Performance data export pipeline

All performance data exported from NMIS runs through a pipeline from NMIS to MySQL database.

  1. nmis_performance_export.pl grabs data from different parts of NMIS (-node files, RRD's, etc) and creates one file per node per table.  One file per 5 minute period (per node pertable) is created, if you run the command more than once it will simply replace the existing files.  These files are placed in a directory corresponding to the 5 minute period.

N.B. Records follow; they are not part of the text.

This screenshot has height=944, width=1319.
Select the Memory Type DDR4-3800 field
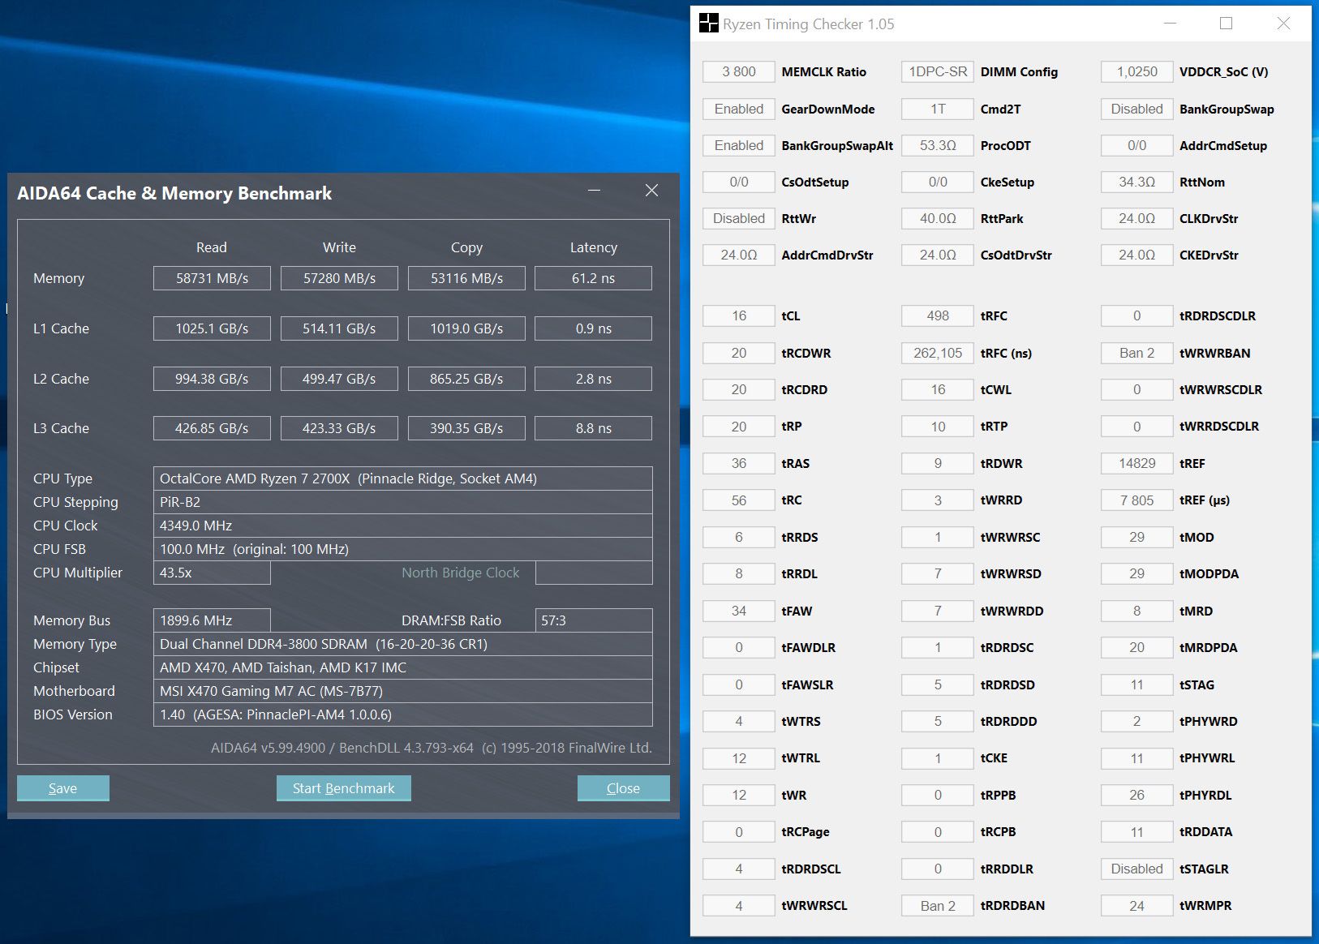pyautogui.click(x=402, y=644)
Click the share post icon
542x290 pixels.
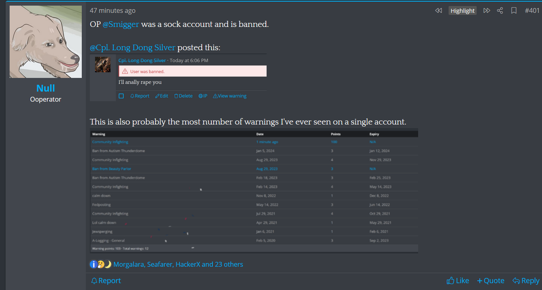[500, 11]
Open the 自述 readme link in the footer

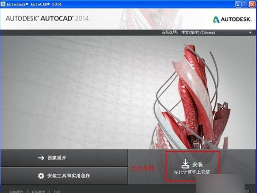click(x=57, y=191)
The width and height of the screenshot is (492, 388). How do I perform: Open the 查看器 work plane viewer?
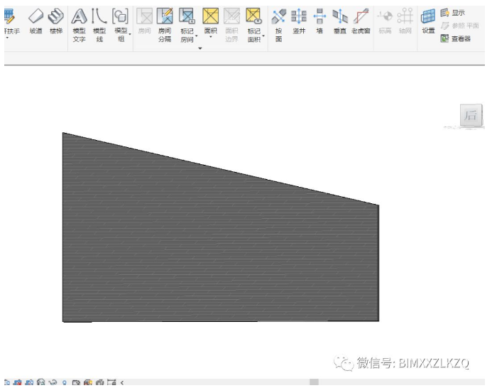[x=455, y=38]
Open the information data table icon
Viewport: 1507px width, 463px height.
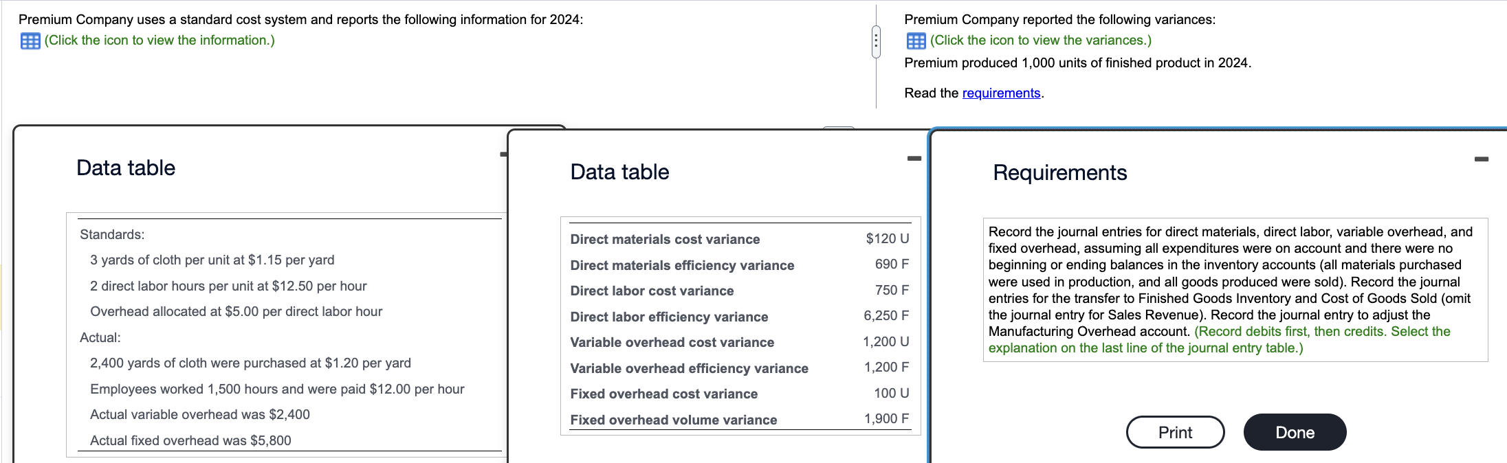point(30,41)
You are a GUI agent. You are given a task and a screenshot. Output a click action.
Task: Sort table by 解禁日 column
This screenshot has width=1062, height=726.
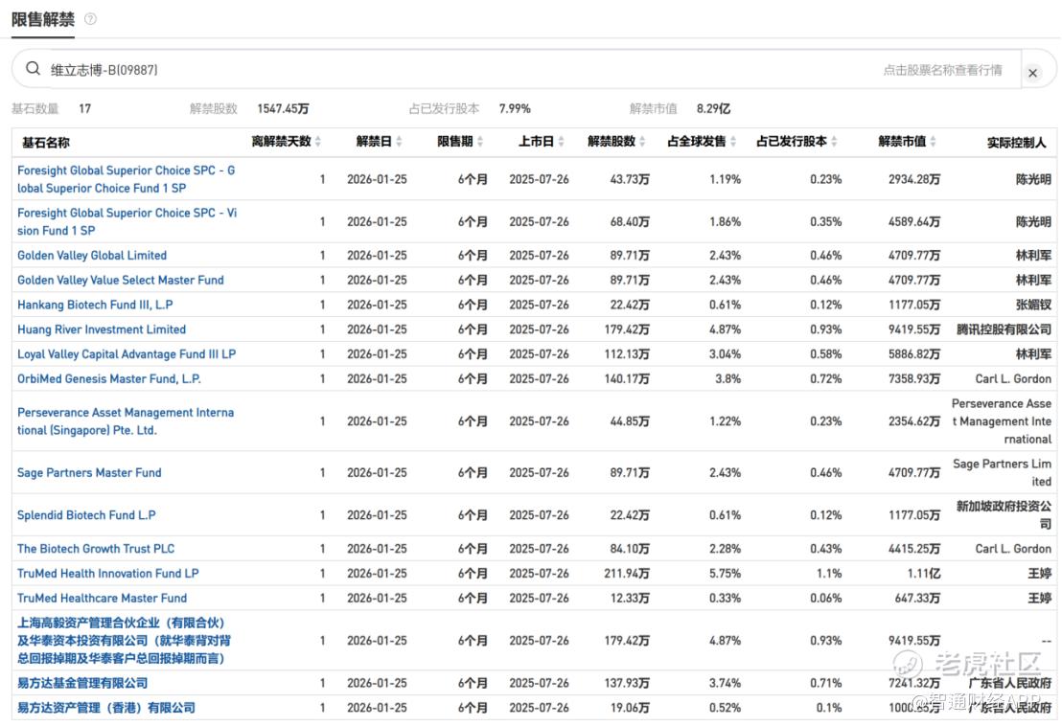coord(379,142)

  2. An opExport pull request is made on the MySQL server
  3. The NMIS server omkd find the oldest files that have been exported ('opexport_max_performance_datasets_per_load' => 3, of them), loads them and sends them back to the MySQL omkd.
  4. omkd on the MySQL server saves contents to MySQL
  5. If no errors occured omkd on MySQL sends a recepit back to omkd on NMIS saying all ok
  6. omk on NMIS logs response to opExport.log and removes succesfully inserted files 

Null data in performance tables

Given the definition of the performance data export pipeline, the logical place to start looking when null values appear is at step 1.  Find a file in /usr/local/omk/var/perf/<time_period>/<table>-<time_period>-node.nmis, view it in a text editor (like vi).

Is the null column name you are looking for defined in the file? (note, column names in this file can be re-mapped to different column names using the schema, so double check the schema for the name you should be looking for if you can't find it)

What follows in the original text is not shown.